◆ Task description: Write out, exactly and in full, the line where "You are a GUI" appears together with all lines that follow it in the entries below. Do not include pictures.

(Data extracted from a collection)

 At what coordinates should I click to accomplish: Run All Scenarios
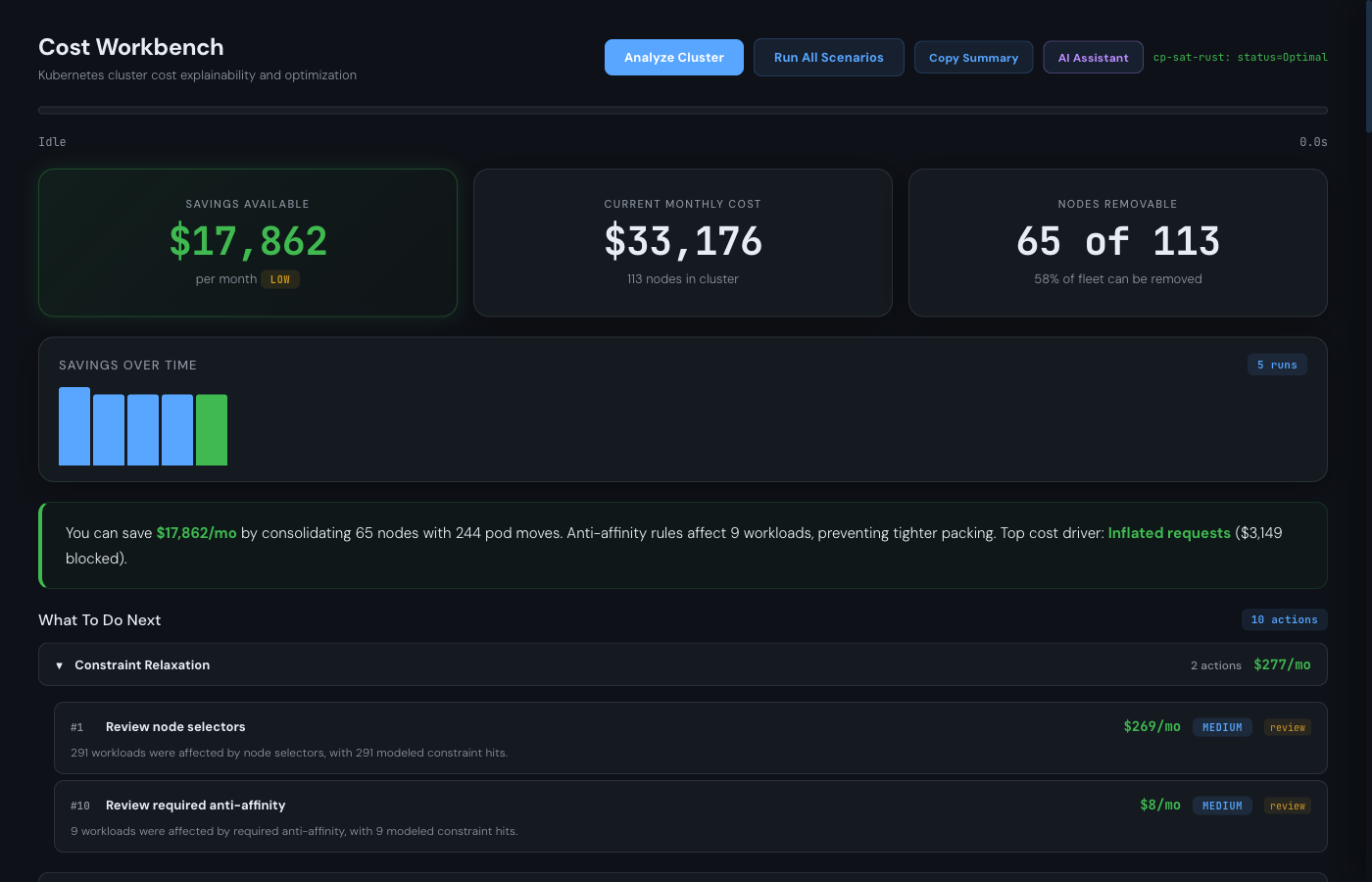coord(829,57)
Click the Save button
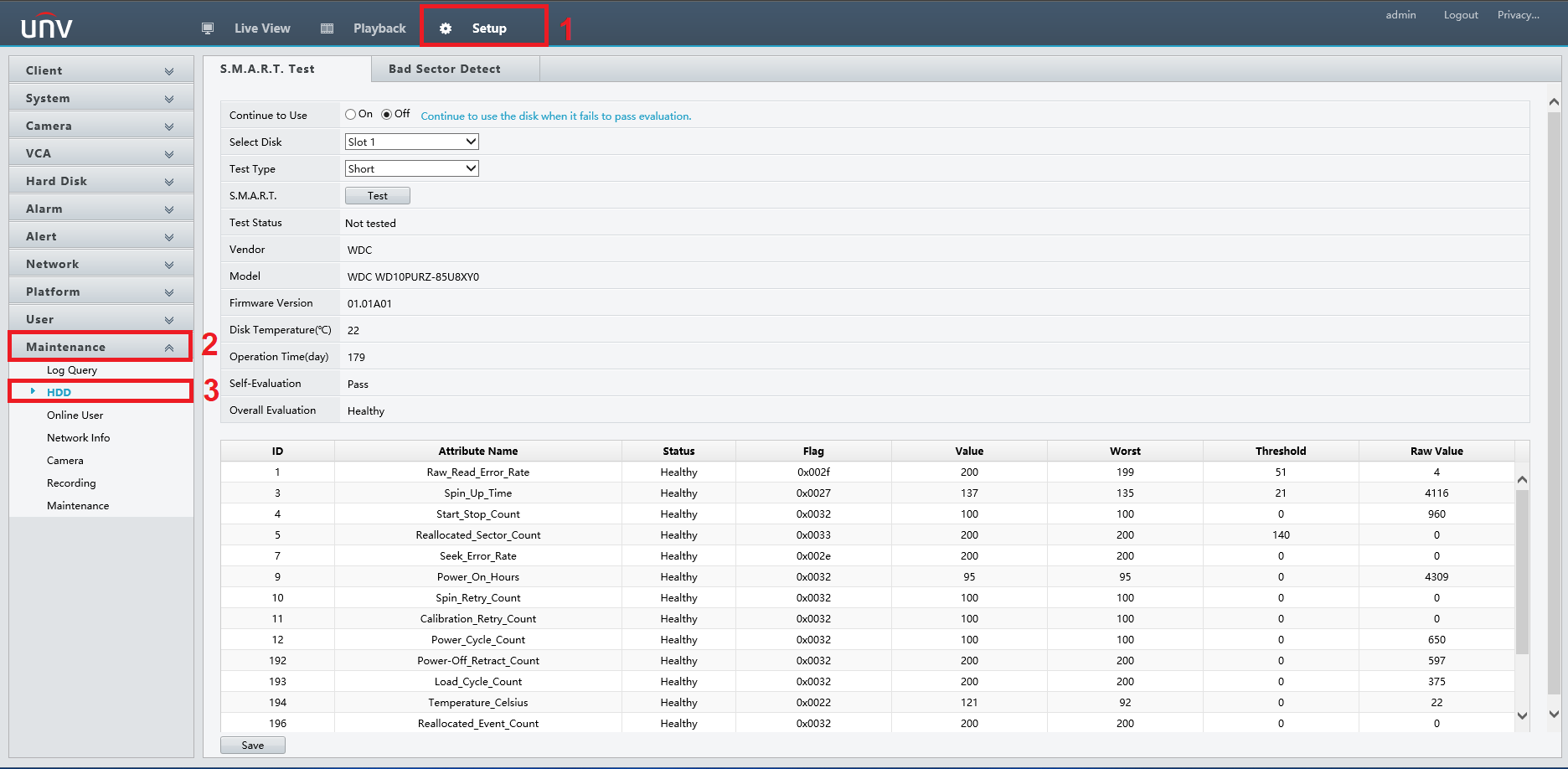Screen dimensions: 1568x769 [252, 745]
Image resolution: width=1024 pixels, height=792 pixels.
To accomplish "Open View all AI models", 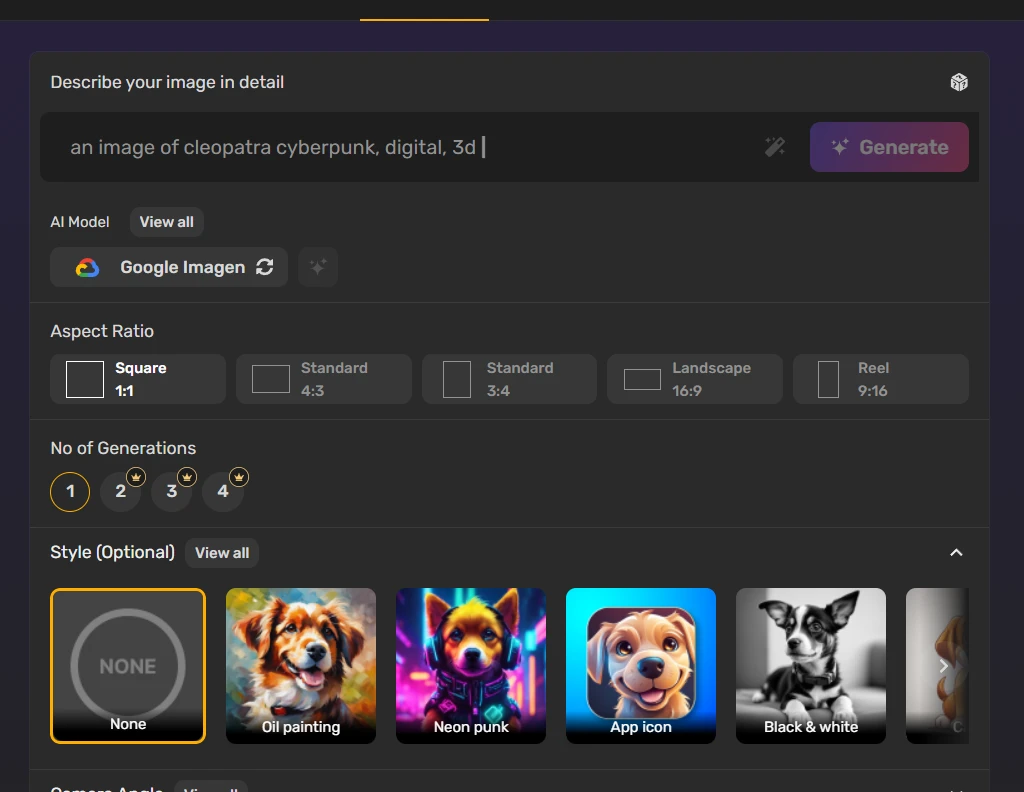I will [167, 222].
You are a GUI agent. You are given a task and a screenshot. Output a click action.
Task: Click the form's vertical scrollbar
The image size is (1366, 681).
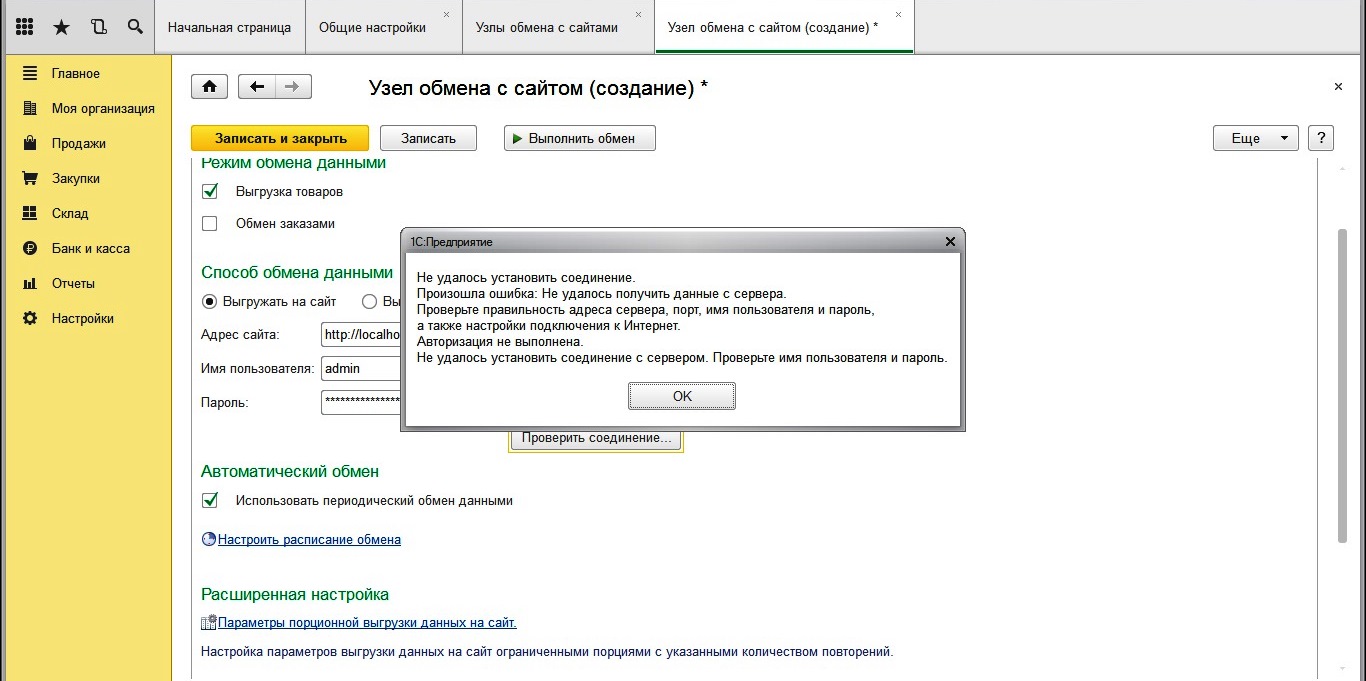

◆ Task answer:
You are a GUI agent. You are given a task and a screenshot. Output a click action.
Task: Click the form's vertical scrollbar
The image size is (1366, 681).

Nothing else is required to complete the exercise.